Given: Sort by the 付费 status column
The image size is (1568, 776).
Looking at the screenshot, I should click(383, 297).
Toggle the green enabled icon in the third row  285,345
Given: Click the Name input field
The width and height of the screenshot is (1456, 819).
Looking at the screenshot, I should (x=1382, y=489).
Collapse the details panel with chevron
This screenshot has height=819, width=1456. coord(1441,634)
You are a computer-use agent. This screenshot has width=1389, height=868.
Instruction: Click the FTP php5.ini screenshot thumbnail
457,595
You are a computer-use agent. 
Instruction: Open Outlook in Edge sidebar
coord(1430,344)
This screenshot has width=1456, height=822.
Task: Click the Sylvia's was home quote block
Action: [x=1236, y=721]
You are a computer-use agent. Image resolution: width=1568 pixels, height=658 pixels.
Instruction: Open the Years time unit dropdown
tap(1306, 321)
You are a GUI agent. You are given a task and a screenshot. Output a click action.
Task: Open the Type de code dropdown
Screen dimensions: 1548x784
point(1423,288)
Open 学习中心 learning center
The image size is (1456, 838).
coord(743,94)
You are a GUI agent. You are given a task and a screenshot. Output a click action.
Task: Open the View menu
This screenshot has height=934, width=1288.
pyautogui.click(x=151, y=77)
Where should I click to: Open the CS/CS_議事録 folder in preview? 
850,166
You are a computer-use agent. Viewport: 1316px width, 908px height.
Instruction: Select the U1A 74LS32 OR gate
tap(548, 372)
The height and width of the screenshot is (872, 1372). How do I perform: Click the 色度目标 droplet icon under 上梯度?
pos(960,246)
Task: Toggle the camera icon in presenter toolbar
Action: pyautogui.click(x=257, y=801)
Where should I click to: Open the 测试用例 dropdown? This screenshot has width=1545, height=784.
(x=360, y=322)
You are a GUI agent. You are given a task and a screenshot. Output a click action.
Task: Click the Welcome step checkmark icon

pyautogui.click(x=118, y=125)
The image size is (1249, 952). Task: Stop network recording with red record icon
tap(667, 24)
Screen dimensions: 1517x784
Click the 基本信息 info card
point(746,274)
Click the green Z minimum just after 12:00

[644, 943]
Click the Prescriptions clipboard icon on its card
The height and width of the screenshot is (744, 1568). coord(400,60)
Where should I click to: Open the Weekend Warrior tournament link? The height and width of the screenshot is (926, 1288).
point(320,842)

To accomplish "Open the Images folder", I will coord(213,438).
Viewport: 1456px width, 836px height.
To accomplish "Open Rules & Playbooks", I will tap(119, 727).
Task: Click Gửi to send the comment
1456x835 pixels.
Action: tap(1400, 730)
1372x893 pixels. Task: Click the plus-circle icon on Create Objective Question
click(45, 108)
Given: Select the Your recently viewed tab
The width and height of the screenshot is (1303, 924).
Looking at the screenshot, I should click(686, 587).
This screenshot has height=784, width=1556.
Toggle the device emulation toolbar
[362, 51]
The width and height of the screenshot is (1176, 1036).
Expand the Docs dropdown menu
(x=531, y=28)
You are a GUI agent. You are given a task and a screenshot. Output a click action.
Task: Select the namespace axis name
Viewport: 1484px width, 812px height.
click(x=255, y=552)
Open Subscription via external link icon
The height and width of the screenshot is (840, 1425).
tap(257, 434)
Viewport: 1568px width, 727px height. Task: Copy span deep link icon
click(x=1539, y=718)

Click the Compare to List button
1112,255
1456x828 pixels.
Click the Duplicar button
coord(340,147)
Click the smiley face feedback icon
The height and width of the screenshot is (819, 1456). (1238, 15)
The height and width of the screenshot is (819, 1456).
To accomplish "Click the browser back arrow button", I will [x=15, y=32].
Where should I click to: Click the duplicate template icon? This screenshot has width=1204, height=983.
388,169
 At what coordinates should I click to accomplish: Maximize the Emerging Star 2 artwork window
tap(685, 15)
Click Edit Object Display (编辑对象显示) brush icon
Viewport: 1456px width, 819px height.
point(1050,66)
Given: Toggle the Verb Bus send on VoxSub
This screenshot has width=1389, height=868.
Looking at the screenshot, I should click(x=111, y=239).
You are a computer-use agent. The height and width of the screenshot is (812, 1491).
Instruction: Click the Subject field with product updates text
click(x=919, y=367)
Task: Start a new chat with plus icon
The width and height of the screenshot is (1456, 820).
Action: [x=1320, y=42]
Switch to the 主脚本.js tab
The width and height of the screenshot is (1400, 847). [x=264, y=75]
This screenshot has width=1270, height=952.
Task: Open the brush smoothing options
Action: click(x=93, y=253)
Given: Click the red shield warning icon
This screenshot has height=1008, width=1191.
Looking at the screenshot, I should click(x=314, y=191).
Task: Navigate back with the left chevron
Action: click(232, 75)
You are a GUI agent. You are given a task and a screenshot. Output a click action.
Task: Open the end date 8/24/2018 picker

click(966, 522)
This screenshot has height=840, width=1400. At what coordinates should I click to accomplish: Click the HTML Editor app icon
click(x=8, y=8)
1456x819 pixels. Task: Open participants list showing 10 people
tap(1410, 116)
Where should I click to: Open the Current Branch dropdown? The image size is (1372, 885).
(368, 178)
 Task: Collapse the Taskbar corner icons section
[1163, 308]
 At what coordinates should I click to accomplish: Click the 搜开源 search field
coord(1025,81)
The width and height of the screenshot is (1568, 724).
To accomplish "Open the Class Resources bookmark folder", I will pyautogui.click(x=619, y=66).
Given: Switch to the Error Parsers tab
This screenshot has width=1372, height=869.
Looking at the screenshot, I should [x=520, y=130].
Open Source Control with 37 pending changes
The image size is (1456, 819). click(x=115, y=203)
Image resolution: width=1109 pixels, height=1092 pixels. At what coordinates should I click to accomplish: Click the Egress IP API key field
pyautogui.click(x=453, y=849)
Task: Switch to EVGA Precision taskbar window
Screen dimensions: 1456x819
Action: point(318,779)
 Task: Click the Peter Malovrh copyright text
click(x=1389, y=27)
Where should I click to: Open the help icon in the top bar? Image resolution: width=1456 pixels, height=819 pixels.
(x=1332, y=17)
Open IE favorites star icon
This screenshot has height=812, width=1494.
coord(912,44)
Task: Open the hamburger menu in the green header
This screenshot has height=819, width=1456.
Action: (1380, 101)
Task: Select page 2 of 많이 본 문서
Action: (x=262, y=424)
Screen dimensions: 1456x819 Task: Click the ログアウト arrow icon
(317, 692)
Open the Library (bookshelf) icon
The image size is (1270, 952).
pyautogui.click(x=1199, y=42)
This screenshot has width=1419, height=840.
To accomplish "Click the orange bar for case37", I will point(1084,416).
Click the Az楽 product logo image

• • • • •

→ **Task prompt**: Transcribe exactly the line containing "Where should I click to: Open the help" along with all later lines of the material, through its last line. Add nothing.

→ **Answer box**:
Where should I click to: Open the help icon in the top bar? Image resolution: width=1456 pixels, height=819 pixels.
(x=1332, y=17)
Open IE favorites star icon
This screenshot has height=812, width=1494.
coord(912,44)
Task: Open the hamburger menu in the green header
This screenshot has height=819, width=1456.
Action: (1380, 101)
Task: Select page 2 of 많이 본 문서
Action: (x=262, y=424)
Screen dimensions: 1456x819 Task: Click the ログアウト arrow icon
(317, 692)
Open the Library (bookshelf) icon
The image size is (1270, 952).
pyautogui.click(x=1199, y=42)
This screenshot has width=1419, height=840.
To accomplish "Click the orange bar for case37", I will point(1084,416).
Click the Az楽 product logo image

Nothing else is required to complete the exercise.